- Work task
Could you set down the full listing, unchanged?

- Data provided
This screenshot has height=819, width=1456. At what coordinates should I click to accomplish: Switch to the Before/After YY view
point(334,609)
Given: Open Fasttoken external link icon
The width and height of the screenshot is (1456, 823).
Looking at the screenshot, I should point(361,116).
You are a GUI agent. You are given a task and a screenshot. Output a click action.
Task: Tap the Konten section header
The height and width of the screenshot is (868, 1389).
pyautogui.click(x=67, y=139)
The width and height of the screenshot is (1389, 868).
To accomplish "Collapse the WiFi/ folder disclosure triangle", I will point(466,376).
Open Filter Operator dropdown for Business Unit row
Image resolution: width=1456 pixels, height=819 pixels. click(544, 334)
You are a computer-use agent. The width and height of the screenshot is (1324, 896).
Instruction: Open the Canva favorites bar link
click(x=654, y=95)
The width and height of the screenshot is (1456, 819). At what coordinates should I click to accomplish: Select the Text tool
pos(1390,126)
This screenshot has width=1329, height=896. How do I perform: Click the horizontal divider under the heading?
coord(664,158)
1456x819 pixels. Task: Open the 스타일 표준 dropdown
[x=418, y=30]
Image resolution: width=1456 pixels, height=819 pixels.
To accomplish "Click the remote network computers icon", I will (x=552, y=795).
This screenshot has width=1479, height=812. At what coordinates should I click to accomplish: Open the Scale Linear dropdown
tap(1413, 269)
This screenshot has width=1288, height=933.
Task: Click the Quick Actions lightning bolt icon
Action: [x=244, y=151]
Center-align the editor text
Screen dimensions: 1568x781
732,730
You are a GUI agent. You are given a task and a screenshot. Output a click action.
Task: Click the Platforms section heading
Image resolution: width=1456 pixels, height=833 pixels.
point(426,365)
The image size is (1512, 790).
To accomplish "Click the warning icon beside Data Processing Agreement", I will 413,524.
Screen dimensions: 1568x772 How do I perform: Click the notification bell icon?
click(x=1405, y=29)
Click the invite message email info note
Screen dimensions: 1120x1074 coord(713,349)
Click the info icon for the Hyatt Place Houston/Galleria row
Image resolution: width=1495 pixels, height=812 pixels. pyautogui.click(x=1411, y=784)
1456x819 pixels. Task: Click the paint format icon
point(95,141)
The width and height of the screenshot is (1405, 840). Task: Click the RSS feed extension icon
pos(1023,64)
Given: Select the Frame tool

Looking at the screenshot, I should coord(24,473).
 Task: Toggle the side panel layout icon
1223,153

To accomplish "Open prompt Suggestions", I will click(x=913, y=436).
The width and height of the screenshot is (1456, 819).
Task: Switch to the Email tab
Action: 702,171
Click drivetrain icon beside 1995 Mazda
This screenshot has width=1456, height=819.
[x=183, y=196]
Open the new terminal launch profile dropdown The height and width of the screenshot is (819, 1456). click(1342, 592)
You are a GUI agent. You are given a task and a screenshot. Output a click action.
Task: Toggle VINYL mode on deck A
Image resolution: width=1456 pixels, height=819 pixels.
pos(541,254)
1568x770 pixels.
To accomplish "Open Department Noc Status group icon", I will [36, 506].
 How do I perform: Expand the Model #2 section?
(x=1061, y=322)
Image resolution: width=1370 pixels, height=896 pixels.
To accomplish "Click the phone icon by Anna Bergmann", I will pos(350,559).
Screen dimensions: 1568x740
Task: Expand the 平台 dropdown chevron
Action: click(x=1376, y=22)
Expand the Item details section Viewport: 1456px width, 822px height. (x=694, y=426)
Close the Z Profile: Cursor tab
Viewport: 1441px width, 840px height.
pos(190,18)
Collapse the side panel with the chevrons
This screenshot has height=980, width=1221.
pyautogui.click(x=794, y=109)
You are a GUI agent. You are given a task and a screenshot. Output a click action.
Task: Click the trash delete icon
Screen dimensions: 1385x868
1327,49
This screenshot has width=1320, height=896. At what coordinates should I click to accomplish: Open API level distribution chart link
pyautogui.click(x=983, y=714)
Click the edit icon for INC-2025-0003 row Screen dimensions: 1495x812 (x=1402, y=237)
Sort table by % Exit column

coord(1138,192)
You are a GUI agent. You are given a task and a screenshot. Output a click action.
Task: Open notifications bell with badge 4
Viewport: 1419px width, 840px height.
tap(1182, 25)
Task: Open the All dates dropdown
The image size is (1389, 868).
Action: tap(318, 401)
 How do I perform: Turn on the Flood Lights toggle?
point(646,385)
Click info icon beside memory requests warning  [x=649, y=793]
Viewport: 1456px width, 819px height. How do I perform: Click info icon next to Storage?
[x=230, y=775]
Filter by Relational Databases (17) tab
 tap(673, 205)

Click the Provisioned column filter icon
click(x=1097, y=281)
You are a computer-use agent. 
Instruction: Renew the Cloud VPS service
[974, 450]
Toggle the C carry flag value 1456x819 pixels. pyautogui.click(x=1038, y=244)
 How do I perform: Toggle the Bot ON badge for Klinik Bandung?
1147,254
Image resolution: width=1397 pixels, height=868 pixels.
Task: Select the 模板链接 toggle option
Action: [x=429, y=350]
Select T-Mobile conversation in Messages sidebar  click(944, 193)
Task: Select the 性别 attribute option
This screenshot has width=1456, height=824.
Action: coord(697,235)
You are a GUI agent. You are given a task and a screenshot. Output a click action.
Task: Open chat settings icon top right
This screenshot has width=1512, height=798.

- Answer box
This screenshot has height=819, width=1456. At what coordinates should I click to accomplish: Switch to the Before/After YY view
point(334,609)
Given: Open Fasttoken external link icon
The width and height of the screenshot is (1456, 823).
Looking at the screenshot, I should point(361,116).
You are a GUI agent. You are given a task and a screenshot. Output a click action.
Task: Tap the Konten section header
The height and width of the screenshot is (868, 1389).
pyautogui.click(x=67, y=139)
The width and height of the screenshot is (1389, 868).
To accomplish "Collapse the WiFi/ folder disclosure triangle", I will point(466,376).
Open Filter Operator dropdown for Business Unit row
Image resolution: width=1456 pixels, height=819 pixels. click(544, 334)
You are a computer-use agent. The width and height of the screenshot is (1324, 896).
Instruction: Open the Canva favorites bar link
click(x=654, y=95)
The width and height of the screenshot is (1456, 819). At what coordinates should I click to accomplish: Select the Text tool
pos(1390,126)
This screenshot has width=1329, height=896. How do I perform: Click the horizontal divider under the heading?
coord(664,158)
1456x819 pixels. Task: Open the 스타일 표준 dropdown
[x=418, y=30]
Image resolution: width=1456 pixels, height=819 pixels.
To accomplish "Click the remote network computers icon", I will (x=552, y=795).
This screenshot has width=1479, height=812. At what coordinates should I click to accomplish: Open the Scale Linear dropdown
tap(1413, 269)
This screenshot has width=1288, height=933.
Task: Click the Quick Actions lightning bolt icon
Action: [x=244, y=151]
Center-align the editor text
Screen dimensions: 1568x781
732,730
You are a GUI agent. You are given a task and a screenshot. Output a click action.
Task: Click the Platforms section heading
Image resolution: width=1456 pixels, height=833 pixels.
point(426,365)
The image size is (1512, 790).
To accomplish "Click the warning icon beside Data Processing Agreement", I will 413,524.
Screen dimensions: 1568x772 How do I perform: Click the notification bell icon?
click(x=1405, y=29)
Click the invite message email info note
Screen dimensions: 1120x1074 coord(713,349)
Click the info icon for the Hyatt Place Houston/Galleria row
Image resolution: width=1495 pixels, height=812 pixels. pyautogui.click(x=1411, y=784)
1456x819 pixels. Task: Click the paint format icon
point(95,141)
The width and height of the screenshot is (1405, 840). Task: Click the RSS feed extension icon
pos(1023,64)
Given: Select the Frame tool

Looking at the screenshot, I should coord(24,473).
 Task: Toggle the side panel layout icon
1223,153

To accomplish "Open prompt Suggestions", I will click(x=913, y=436).
The width and height of the screenshot is (1456, 819).
Task: Switch to the Email tab
Action: 702,171
Click drivetrain icon beside 1995 Mazda
This screenshot has width=1456, height=819.
[x=183, y=196]
Open the new terminal launch profile dropdown The height and width of the screenshot is (819, 1456). click(1342, 592)
You are a GUI agent. You are given a task and a screenshot. Output a click action.
Task: Toggle VINYL mode on deck A
Image resolution: width=1456 pixels, height=819 pixels.
pos(541,254)
1568x770 pixels.
To accomplish "Open Department Noc Status group icon", I will [36, 506].
 How do I perform: Expand the Model #2 section?
(x=1061, y=322)
Image resolution: width=1370 pixels, height=896 pixels.
To accomplish "Click the phone icon by Anna Bergmann", I will pos(350,559).
Screen dimensions: 1568x740
Task: Expand the 平台 dropdown chevron
Action: click(x=1376, y=22)
Expand the Item details section Viewport: 1456px width, 822px height. (x=694, y=426)
Close the Z Profile: Cursor tab
Viewport: 1441px width, 840px height.
pos(190,18)
Collapse the side panel with the chevrons
This screenshot has height=980, width=1221.
pyautogui.click(x=794, y=109)
You are a GUI agent. You are given a task and a screenshot. Output a click action.
Task: Click the trash delete icon
Screen dimensions: 1385x868
1327,49
This screenshot has width=1320, height=896. At what coordinates should I click to accomplish: Open API level distribution chart link
pyautogui.click(x=983, y=714)
Click the edit icon for INC-2025-0003 row Screen dimensions: 1495x812 (x=1402, y=237)
Sort table by % Exit column

coord(1138,192)
You are a GUI agent. You are given a task and a screenshot. Output a click action.
Task: Open notifications bell with badge 4
Viewport: 1419px width, 840px height.
tap(1182, 25)
Task: Open the All dates dropdown
The image size is (1389, 868).
Action: tap(318, 401)
 How do I perform: Turn on the Flood Lights toggle?
point(646,385)
Click info icon beside memory requests warning  [x=649, y=793]
Viewport: 1456px width, 819px height. How do I perform: Click info icon next to Storage?
[x=230, y=775]
Filter by Relational Databases (17) tab
 tap(673, 205)

Click the Provisioned column filter icon
click(x=1097, y=281)
You are a computer-use agent. 
Instruction: Renew the Cloud VPS service
[974, 450]
Toggle the C carry flag value 1456x819 pixels. pyautogui.click(x=1038, y=244)
 How do I perform: Toggle the Bot ON badge for Klinik Bandung?
1147,254
Image resolution: width=1397 pixels, height=868 pixels.
Task: Select the 模板链接 toggle option
Action: [x=429, y=350]
Select T-Mobile conversation in Messages sidebar  click(944, 193)
Task: Select the 性别 attribute option
This screenshot has width=1456, height=824.
Action: coord(697,235)
You are a GUI agent. You are given a task and a screenshot. Output a click action.
Task: Open chat settings icon top right
This screenshot has width=1512, height=798.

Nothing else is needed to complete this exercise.